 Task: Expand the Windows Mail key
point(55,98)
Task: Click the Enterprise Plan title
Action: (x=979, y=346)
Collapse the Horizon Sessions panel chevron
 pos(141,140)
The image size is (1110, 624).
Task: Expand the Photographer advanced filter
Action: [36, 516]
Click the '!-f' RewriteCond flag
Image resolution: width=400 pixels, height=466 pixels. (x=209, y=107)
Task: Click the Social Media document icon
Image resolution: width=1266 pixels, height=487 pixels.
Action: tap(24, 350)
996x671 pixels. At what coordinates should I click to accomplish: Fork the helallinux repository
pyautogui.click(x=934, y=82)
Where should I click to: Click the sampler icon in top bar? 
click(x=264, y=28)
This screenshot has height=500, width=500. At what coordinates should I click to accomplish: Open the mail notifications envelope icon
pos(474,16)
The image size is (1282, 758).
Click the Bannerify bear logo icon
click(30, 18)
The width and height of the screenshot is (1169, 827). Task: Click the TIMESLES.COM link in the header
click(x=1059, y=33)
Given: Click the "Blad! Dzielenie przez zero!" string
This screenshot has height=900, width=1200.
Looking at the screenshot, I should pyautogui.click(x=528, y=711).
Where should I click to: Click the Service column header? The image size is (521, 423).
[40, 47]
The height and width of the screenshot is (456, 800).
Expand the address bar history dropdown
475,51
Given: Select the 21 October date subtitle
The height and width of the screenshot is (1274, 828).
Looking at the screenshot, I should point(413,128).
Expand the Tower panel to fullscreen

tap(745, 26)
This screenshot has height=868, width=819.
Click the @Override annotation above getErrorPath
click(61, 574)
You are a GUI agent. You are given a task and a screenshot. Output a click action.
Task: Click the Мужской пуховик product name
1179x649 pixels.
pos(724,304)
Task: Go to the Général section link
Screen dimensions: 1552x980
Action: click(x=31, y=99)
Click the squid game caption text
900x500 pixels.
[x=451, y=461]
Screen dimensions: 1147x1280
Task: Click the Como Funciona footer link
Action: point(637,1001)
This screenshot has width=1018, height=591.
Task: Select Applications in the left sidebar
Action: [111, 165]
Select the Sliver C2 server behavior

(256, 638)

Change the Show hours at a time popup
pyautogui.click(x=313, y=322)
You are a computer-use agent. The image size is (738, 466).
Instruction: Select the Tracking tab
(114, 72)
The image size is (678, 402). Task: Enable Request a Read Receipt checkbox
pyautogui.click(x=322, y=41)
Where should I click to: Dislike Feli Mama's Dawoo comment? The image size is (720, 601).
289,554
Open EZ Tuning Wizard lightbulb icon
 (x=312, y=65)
========
Assigned task
Go through the material above and copy each line that has the word "agent".

Completed task
You are a GUI agent. You are given a task and a screenshot. Output a click action.
You are a computer-use agent. The image size is (738, 466).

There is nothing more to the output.